_Exercise details_. From the listing below, select every line where the word "header" appears.

_Records for this exercise_.
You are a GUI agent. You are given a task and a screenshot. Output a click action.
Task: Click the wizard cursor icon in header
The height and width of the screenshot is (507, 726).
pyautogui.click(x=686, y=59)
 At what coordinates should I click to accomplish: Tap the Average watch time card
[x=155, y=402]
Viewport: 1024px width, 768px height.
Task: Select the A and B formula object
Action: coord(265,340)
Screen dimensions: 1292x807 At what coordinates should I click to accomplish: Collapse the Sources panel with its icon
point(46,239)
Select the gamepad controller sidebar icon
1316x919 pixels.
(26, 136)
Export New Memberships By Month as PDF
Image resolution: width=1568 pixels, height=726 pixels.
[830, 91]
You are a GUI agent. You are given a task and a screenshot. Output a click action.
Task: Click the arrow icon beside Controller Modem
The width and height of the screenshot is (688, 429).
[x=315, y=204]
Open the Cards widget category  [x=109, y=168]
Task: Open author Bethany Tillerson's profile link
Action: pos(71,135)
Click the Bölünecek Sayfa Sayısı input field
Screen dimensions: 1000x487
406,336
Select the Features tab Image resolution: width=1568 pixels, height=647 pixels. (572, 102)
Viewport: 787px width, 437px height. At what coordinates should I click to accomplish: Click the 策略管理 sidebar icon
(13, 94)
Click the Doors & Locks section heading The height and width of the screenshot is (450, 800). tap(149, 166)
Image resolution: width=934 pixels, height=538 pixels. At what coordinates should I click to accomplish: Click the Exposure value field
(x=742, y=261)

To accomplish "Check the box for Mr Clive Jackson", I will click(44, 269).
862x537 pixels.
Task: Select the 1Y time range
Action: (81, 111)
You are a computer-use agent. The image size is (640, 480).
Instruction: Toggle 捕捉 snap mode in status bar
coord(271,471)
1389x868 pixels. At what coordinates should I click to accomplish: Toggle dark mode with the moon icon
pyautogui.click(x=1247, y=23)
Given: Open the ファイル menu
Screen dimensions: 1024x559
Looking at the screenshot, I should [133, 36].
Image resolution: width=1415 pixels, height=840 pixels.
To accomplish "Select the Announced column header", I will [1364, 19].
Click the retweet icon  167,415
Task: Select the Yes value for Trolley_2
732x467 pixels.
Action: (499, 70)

_Your response_.
Task: Click the wizard cursor icon in header
To accomplish "Select the Announced column header", I will [1364, 19].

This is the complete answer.